## RECORDS FOR PROCESSING

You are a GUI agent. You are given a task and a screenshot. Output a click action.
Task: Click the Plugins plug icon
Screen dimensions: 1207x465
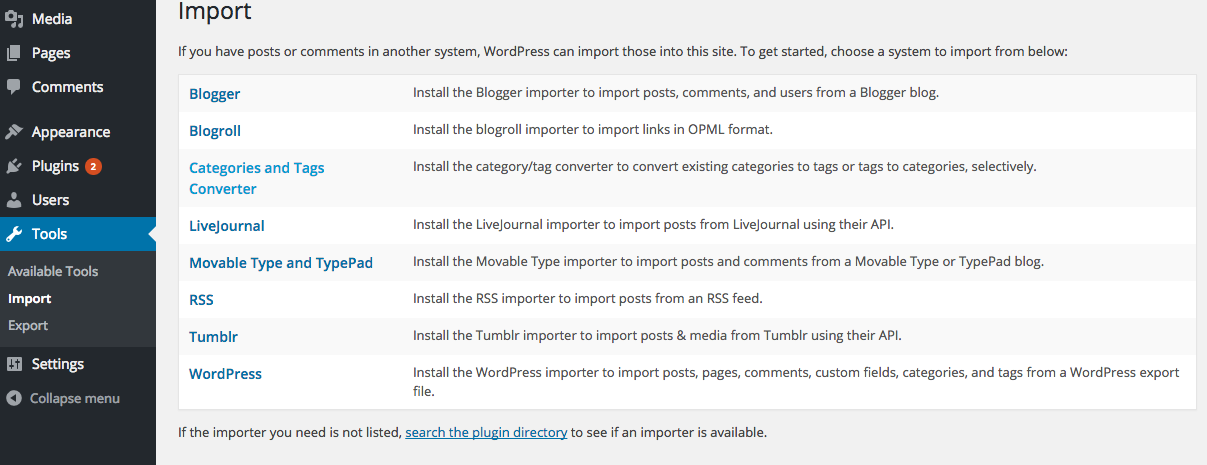(x=14, y=166)
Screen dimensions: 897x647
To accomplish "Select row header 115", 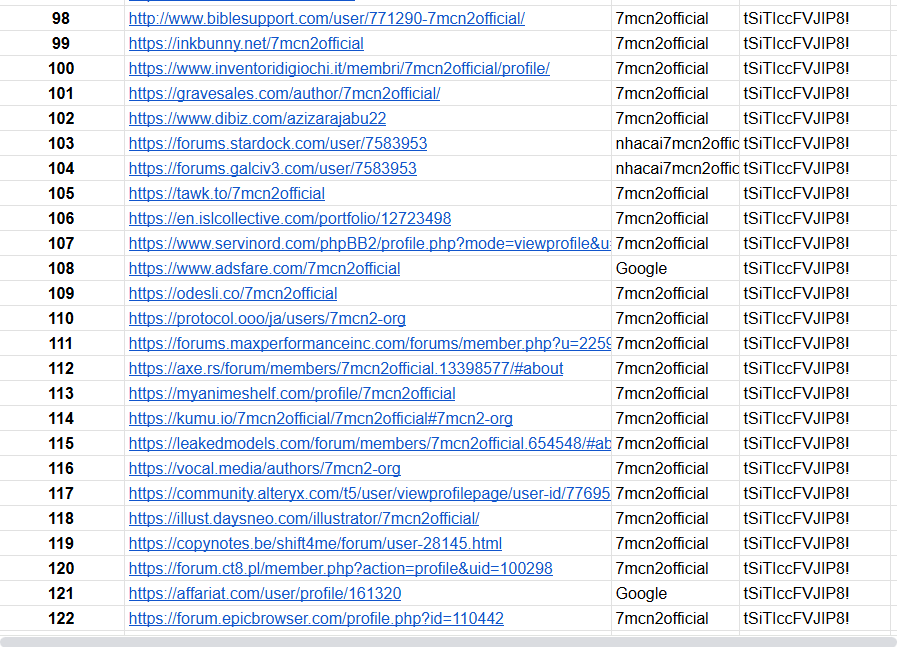I will tap(61, 443).
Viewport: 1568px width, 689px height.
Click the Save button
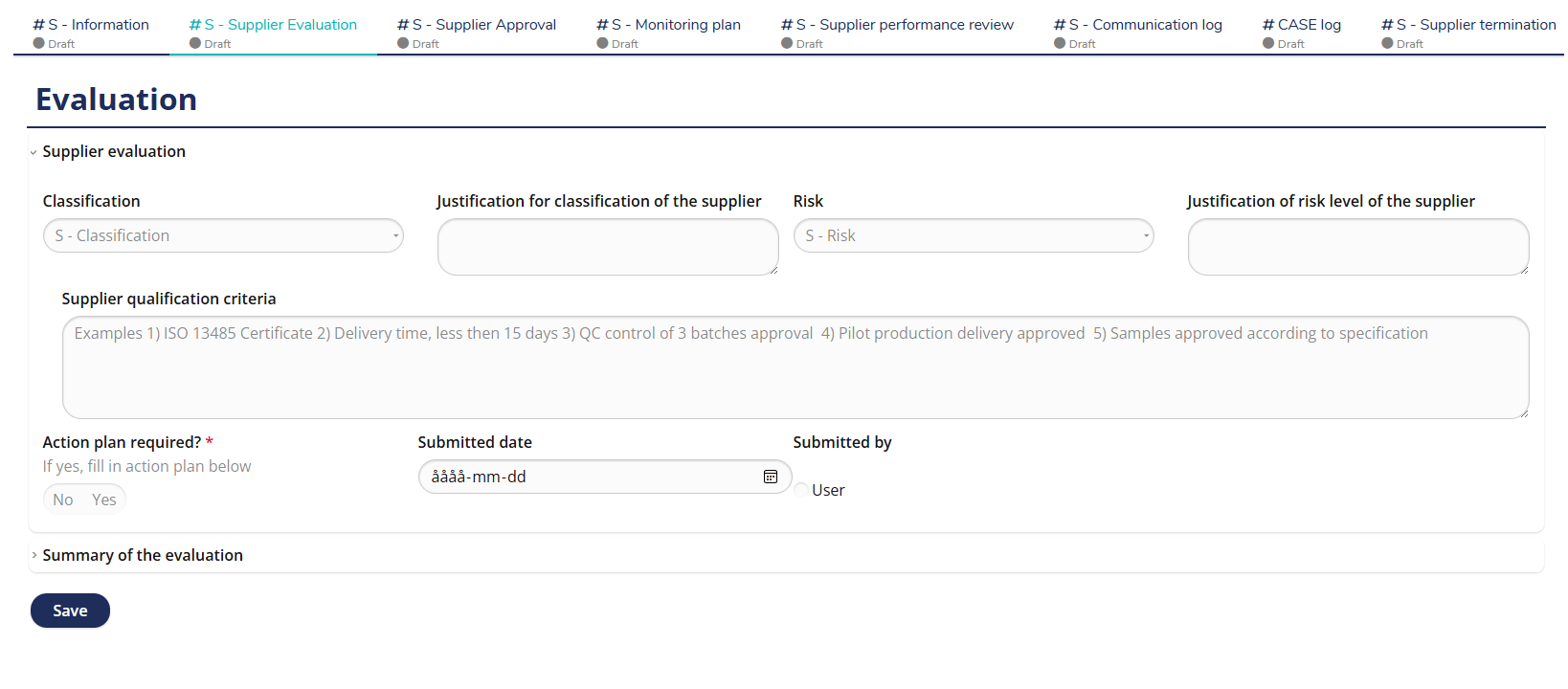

## TASK DESCRIPTION
Nothing but the lines from the line containing "Viewport: 1568px width, 689px height." through the last line of the material may be output, and they must be copied exactly, without pictures.

## TASK OUTPUT
Viewport: 1568px width, 689px height.
Click the Save button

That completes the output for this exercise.